Les réponses avec le Pr Alain Eschalier, pharmacologue et président de l'Institut Analgésia :

"Le cannabis a été historiquement utilisé pour essayer d'améliorer les douleurs. Aujourd'hui, il n'y a pas de preuve évidente que le cannabis ait une efficacité antalgique avérée. Il existe des études positives, des études négatives. Aujourd'hui, on ne peut donc pas affirmer que le cannabis a des effets sur la douleur. De plus, il existe plusieurs formes de cannabis : est-il fumé, s'agit-il de dérivés… Certains produits commercialisés sont des dérivés chimiques du cannabis et sont utilisés pour des douleurs particulières. Certains de ces dérivés bénéficient d'ATU, c'est-à-dire des autorisations temporaires d'utilisation."

Centres anti-douleur : pourquoi les délais sont-ils si longs ?

Pourquoi est-il si difficile et long d'obtenir un suivi dans un centre antidouleur, surtout en province ?

Les réponses avec le Dr Dominique Valade, neurologue :

"Ce n'est pas le nombre de centres qui manquent, c'est l'organisation. Un centre avec un seul médecin sera dramatique. Tout d'abord je ne crois pas à l'universalité, il faut se méfier des personnes qui savent tout. Il faut un trépied. Il faut obligatoirement trois médecins. Pour le mal de dos, il faut un rhumatologue. Pour le mal de tête, il faut un neurologue. Ensuite, de nombreuses pathologies peuvent être prises en charge par un anesthésiste… Le psychiatre a aussi sa place dans le centre. Le problème de nombreux centres antidouleur en France, c'est qu'ils se sont créés autour d'un médecin. Et ce médecin s'est retrouvé tout seul. Il a déjà beaucoup de mal à tout savoir et en plus, il doit tout traiter et traiter tout le monde. Il faudrait que des spécialistes viennent régulièrement dans ces centres."

Douleurs liées à l'endométriose : quelle prise en charge ?

Qu'en est-il de la prise en charge des douleurs liées à l'endométriose ?

Les réponses avec le Dr Delphine Lhuillery, médecin spécialiste de la douleur :

"Quand on se plaint quand on est une femme, on est éventuellement hystérique. De plus, ces douleurs concernent un organe gynéco donc de fait, on croit moins les femmes. La problématique de la douleur dans l'endométriose intervient pendant les règles mais elle peut aussi intervenir en dehors des règles. On peut avoir une douleur qui se chronicise au cours du temps. Les mécanismes qui ont été reconnus peuvent être inflammatoires (uniquement pendant les règles) mais en dehors des règles, ce sont des irritations neurologiques et des terminaisons nerveuses qui sont enserrées dans l'endométriose ou cicatricielles post-opératoires et qui vont être le point de départ d'une sorte d'incendie, même s'il n'y a pas beaucoup d'inflammation. C'est une sorte de douleur qui va s'envenimer parce que les organes vont finir par s'arrêter de bouger les uns derrière les autres. Et cela va aussi entraîner des douleurs dysfonctionnelles. On a donc des douleurs neuropathiques, des douleurs dysfonctionnelles qui vont s'amplifier avec le temps.

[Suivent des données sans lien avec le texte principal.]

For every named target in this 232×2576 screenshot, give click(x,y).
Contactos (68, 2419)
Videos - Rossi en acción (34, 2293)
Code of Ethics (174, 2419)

"Au départ, on traite ces douleurs comme des douleurs neuropathiques. On utilise donc des traitements assez spécifiques de ces douleurs neuropathiques en particulier les antiépileptiques, parfois certains antidépresseurs. Et on essaie de créer une sorte de redynamisation de ce tissu, et pour cela on va faire appel à des techniques non médicamenteuses comme l'ostéopathie et on va essayer de relancer cette dynamique. On va tenter de remobiliser les organes pour qu'ils se remettent à bouger. Les femmes souffrant d'endométriose ont souvent des troubles fonctionnels intestinaux qui sont souvent liés à cet organe digestif qui ne bouge pas suffisamment bien. Et donc ces approches non médicamenteuses vont permettre d'être très complémentaire du médicament sur les douleurs.

"Il ne faut pas avoir recours à la chirurgie en permanence même si la chirurgie peut faire partie des traitements de la douleur. Nous sommes complémentaires de l'hormonothérapie qui va permettre de traiter la plupart du temps les douleurs pendant les règles et de la chirurgie quand on est dans un domaine compliqué."